One stereotype which is conspicuous by its absence is there are no white women at all in the book. Scantily clad African women, yes, but no ‘petticoats’, as Haggard puts it. Presumably this reflected the physical reality of the time – reading Kipling’s frontier stories, there was continual warfare with native tribes and the Zulu Wars in South Africa had only just ended. It’s dangerous frontier territory.

But it’s striking how all the screen versions of KSM do include women, as love interest and as ‘terror-prompts’ ie woman cornered by fierce beast/dinosaur/native who has to be rescued by gallant white hero. What does the addition of the Woman In Peril cliché – not necessary in 1885 but indispensable from the 1920s onwards, up to and including ‘Romancing The Stone’ and Indiana Jones – tell us about the 20th century, and about us?

King Solomon’s Influence

The biggest obstacle to reading the text is the fact that I seemed to have read or seen so much of it before. This book has been copied in scores of other novels, films, TV dramas and comics. What must have been extraordinary incidents to its original audience have been worn smooth by over a century of assimilation. Just one example, the treasure chamber is entered by a massive rising & descending stone door; while our heroes are distracted by the chests full of treasure, the wicked crone Gagool triggers the lowering mechanism in order to trap them; she stabs the (prepossessing) serving maid who has accompanied them to the chamber and makes to escape but the dying maiden grabs her foot and so the crone tries desperately to wriggle free even as the vast doorway slowly descends until it gruesomely (and noisily) squashes her to a pulp.

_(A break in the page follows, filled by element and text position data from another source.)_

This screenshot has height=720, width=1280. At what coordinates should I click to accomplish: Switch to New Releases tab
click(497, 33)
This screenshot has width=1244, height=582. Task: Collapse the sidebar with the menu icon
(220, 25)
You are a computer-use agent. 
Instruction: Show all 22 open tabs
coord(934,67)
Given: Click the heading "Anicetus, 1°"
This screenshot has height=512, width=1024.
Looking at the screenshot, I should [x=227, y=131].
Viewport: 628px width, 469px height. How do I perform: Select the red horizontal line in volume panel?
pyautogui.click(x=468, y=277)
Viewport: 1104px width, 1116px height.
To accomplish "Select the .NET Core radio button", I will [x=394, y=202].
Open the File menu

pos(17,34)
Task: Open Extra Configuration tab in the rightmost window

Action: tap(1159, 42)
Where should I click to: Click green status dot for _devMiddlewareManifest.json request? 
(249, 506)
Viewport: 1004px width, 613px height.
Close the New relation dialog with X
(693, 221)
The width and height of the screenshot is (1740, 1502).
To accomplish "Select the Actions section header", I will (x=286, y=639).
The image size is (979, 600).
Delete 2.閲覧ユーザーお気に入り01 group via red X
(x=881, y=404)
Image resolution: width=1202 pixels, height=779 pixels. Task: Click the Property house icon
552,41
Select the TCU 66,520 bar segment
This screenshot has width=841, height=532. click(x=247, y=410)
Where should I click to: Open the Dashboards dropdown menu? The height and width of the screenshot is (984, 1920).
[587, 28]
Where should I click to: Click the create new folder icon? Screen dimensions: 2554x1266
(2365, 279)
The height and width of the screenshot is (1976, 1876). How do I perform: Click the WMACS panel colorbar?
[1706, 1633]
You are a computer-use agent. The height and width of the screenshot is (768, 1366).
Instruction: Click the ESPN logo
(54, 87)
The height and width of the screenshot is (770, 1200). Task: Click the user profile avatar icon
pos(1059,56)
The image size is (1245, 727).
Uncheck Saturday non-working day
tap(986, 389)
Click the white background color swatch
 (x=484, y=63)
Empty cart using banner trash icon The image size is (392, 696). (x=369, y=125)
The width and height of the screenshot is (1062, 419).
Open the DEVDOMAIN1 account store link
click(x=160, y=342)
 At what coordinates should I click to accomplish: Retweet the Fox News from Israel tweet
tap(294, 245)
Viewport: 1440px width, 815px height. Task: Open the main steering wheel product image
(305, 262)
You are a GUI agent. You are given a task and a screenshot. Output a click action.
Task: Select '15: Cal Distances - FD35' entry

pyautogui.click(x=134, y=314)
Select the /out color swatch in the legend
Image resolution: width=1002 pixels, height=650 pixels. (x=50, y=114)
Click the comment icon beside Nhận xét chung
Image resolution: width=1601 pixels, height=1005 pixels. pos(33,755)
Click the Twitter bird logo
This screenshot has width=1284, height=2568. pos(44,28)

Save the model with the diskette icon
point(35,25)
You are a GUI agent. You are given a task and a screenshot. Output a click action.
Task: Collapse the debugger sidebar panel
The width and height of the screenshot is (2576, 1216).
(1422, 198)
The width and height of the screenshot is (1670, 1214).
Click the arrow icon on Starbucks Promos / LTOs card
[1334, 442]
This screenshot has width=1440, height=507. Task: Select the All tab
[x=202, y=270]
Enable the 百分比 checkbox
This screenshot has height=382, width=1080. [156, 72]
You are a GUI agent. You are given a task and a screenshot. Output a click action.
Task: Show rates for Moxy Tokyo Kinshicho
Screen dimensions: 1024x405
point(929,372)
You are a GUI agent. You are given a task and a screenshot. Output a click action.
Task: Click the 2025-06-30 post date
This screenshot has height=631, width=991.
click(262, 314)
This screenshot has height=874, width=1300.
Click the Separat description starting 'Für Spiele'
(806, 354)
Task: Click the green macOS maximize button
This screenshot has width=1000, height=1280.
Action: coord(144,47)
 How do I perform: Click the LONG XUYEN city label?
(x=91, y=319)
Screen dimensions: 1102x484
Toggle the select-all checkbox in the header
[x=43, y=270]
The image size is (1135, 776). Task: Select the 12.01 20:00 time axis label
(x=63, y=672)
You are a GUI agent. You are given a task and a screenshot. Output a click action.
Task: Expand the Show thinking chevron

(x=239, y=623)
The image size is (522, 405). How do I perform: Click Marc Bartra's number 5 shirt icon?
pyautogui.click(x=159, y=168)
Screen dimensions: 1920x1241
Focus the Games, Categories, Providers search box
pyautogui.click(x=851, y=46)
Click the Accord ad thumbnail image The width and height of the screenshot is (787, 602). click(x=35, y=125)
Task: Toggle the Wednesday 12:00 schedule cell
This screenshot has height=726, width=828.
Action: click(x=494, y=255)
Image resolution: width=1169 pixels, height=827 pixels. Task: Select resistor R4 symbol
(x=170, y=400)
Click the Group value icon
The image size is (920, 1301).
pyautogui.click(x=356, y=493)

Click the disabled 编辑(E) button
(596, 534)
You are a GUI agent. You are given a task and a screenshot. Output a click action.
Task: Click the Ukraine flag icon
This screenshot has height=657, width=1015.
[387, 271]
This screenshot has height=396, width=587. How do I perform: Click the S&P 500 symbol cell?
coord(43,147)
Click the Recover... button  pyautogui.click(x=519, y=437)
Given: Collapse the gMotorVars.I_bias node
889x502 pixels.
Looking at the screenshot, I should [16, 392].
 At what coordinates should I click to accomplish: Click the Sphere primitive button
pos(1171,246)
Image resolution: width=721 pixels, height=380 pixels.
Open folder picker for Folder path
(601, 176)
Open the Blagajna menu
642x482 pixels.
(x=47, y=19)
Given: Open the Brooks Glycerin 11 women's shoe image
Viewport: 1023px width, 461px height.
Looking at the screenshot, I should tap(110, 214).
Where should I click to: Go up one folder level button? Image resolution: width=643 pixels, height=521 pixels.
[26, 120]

In how many films and TV dramas have you seen a mechanical doorway inexorably descending as a protagonist tries to slip under it to safety? Was this the first time this trope, this meme, this cliché, was ever used?

Stereotypes

One of the great pleasures of reading ‘King Solomon’s Mines’ is in savouring the gorgeous tapestry of clichés and stereotypes. The whole text is built of clichés. Possibly the text could be represented visually as sets of overlapping boxes or diagrams, each containing a plot or character device. They’re like jigsaw pieces laid out at the start of the text, which are then dovetailed together as the plot unravels, with satisfying clicks. Everything about it seems familiar:

  • the brave band of adventurers
  • the Quest to an Unknown Land
  • the plucky native assistants who one by one are picked off in mishaps
  • our heroes almost dying in the desert ie pushed to the limits of human endurance
  • their sudden arrival in a land of plenty and marvels
  • the mysterious carvings on the mysterious road
  • the way they fool the tall, strong blacks who suddenly surround them that they are gods ‘come from the stars’
  • the cruel leader of the lost tribe (Twala) who suspects they are ordinary men after all

On and on it goes, every element seeming familiar as if from a dream, and in fact from hundreds of films, TV series, comics which I consumed avidly as a boy. If Haggard really is the source of these scores and scores of climactic scenes and sensational scenarios, then he’s one of the most influential writers of all time, his adventure memes a permanent part of the pulp imagination of all of us.

Conclusion

There are so many superficial reasons for objecting to King Solomon’s Mines (the casual racism, the sexism, the violence) that there is, ultimately, no point objecting. Either you buy into the conventions of a genre or you don’t. If you know you’re going to see an adventure movie, don’t be upset if it features strong heroes, cowardly baddies, damsels in distress in exotic foreign locations populated by unreliable locals. The interest is in feeling Haggard shape and develop the stories, stereotypes and clichés which were to help form the popular imagination of our culture. No Allan Quatermain – no Indiana Jones.